I downloaded New York City air quality surveillance data from data.gov. And with the help of ChatGPT, I was able to identify three main pollutants: Nitrogen Dioxide (NO₂), Fine Particles (PM2.5), and Ozone (O₃). Each comes from different sources and affects our health in different ways. NO₂ mostly comes from traffic. It can irritate the lungs and trigger asthma. PM2.5—tiny particles from diesel, heating oil, and other sources—can reach deep into the lungs and are linked to heart and lung disease. Ozone forms when sunlight reacts with chemicals in the air and can make breathing harder—especially in summer.
I chose to focus on Nitrogen Dioxide (NO₂) for a few reasons. It mainly comes from traffic and cars, and it has a direct impact on breathing problems like asthma. Unlike some pollutants that change a lot with seasons or weather, NO₂ tends to stay more stable across the year, making it a strong candidate for spatial analysis.
Visualizing the Data
Before creating maps, I initially explored the data using charts and graphs. However, I realized it was difficult to show where air quality was better or worse just through those visuals. So, to better understand the spatial pattern—and reflect feedback to think more spatially—I switched to a map-based approach.
First Map: NO₂ Gradient by District (2023)

From data.gov, the air quality dataset I downloaded only included average NO₂ values by community district code. So, I had to download a shapefile of NYC community district boundaries from NYC OpenData and join it manually with the air quality dataset using the borough and district codes to make the map.
This map shows the average NO₂ levels in each community district across NYC for the year 2023. I used a color gradient:
- Blue = cleaner air (lower NO₂ levels)
- Orange = more polluted air (higher NO₂ levels)
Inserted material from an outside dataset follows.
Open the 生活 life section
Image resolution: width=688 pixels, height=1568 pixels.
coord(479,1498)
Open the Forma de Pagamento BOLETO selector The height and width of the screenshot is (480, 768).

We can clearly see that central Manhattan is more orange—indicating higher NO₂—while outer boroughs like Staten Island, southern Brooklyn, and eastern Queens show mostly blue.
About the gray areas
Some areas appear gray due to insufficient data for 2023. Rather than estimate or fill in missing values, I chose to leave them empty to preserve the accuracy of the visualization. Although this results in a less visually complete map, it still effectively communicates the spatial variation in NO₂ levels across NYC.
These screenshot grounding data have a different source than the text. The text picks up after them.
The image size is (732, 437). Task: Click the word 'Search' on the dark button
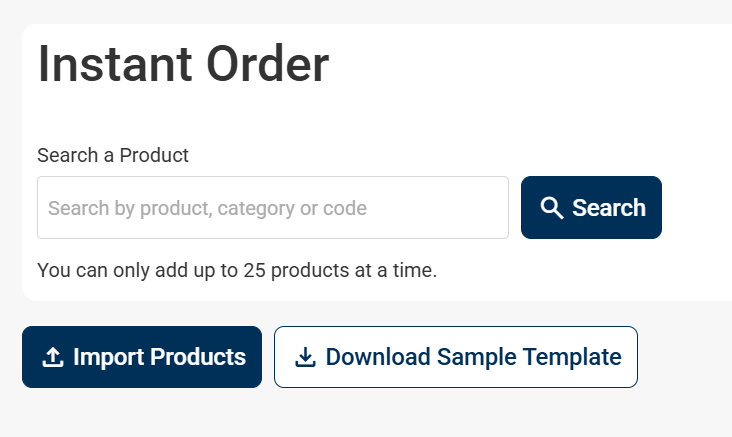pyautogui.click(x=609, y=208)
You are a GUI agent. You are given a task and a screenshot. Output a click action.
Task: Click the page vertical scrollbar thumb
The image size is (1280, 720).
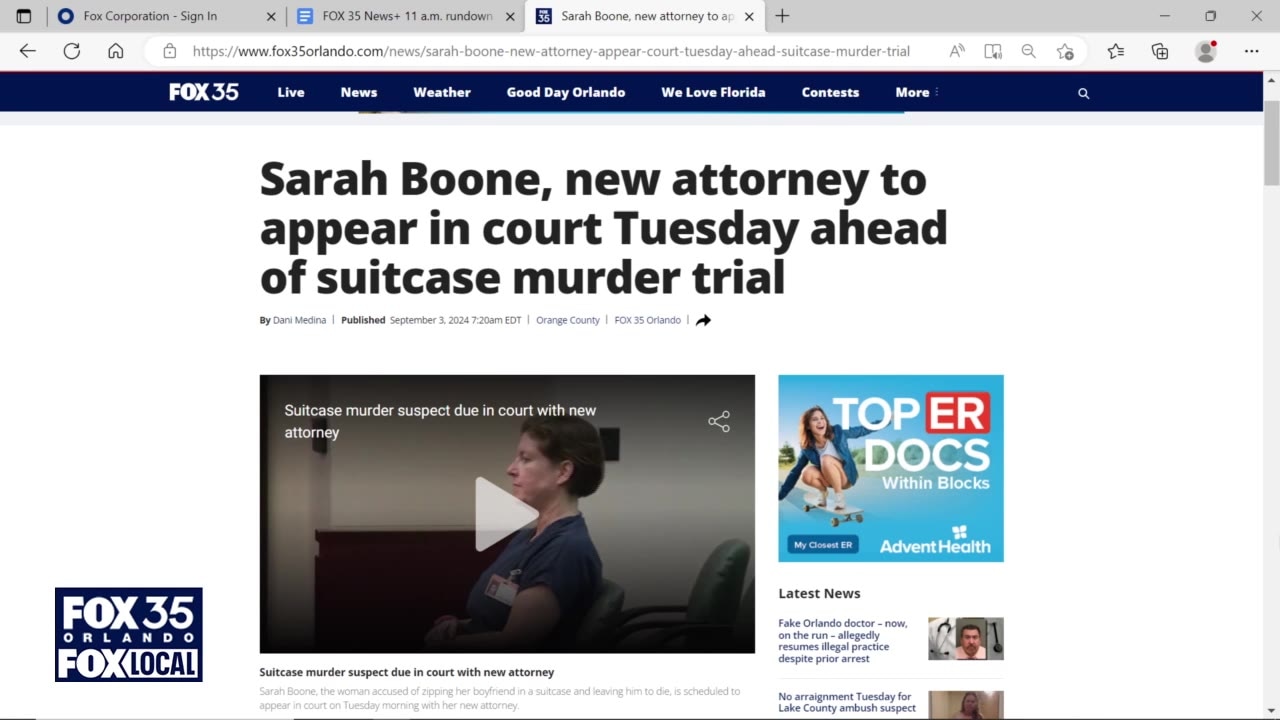tap(1271, 143)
Second Map: Safe vs. Not Safe (2023)

Inspired by Professor Sula’s feedback to “segment rather than add,” I made a simplified version of the map using a safety threshold. According to the NYC Community Air Survey (NYCCAS), 20 ppb is considered a safe level for most people. So, I categorized each district as follows:
- Safe: Below 20 ppb
- Not Safe: 20 ppb or above
- No Data: Gray
This map offers a clearer answer to a common concern: Is the air safe to breathe where I live or spend time? Again, Manhattan shows more orange zones, while Staten Island and most of Brooklyn fall in the safe category.
3. Making Design Decisions

One of the challenges in this project was aligning the NO₂ data with NYC’s geographic map. The pollution data from data.gov did not include spatial information, so I had to manually join it with a shapefile of community district boundaries from NYC OpenData. Since the two datasets used different formats for district names and codes, I matched them manually using BoroCD values. It took time, but it was important to ensure that each district’s data appeared in the right place on the map.
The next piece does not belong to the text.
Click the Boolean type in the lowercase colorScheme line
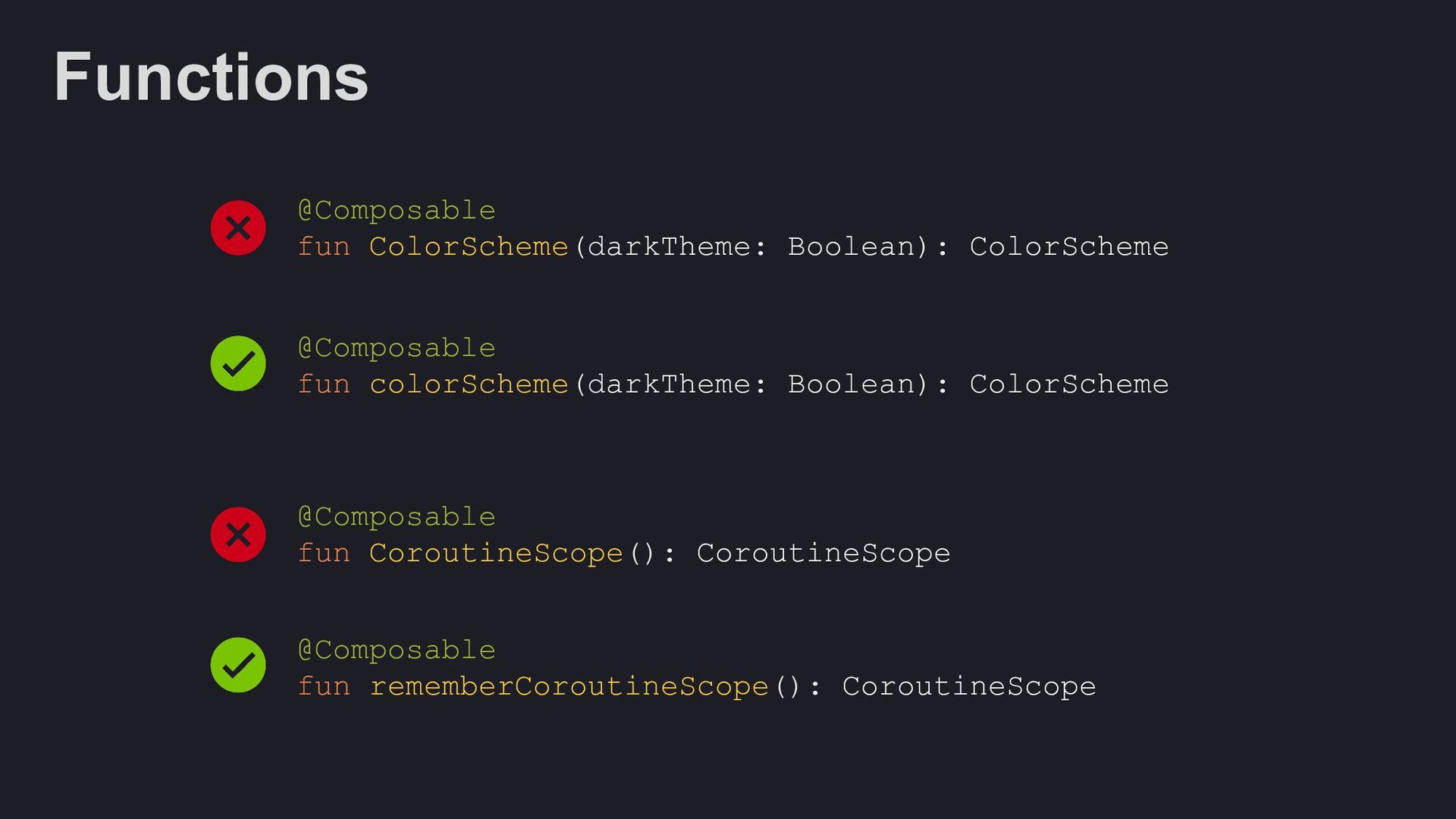1456x819 pixels. (x=851, y=384)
In terms of labeling, I included district names on one map but left them out on the other to avoid clutter. These small design choices helped balance clarity and simplicity throughout the visualizations.
4. What I Learned and What’s Next
This project helped me realize how powerful maps can be in revealing invisible patterns. One challenge was not being able to combine income data, even though it would have made the story stronger. I tried finding the right dataset, but matching it at the same geographic level as NO₂ data proved difficult.
Still, I’m happy I was able to test two different ways of visualizing the same data: gradient and binary segmentation. It showed me how the same dataset can tell slightly different stories depending on the framing. For the next step, I’d like to explore combining pollution data with community health outcomes or income, once the right dataset is available.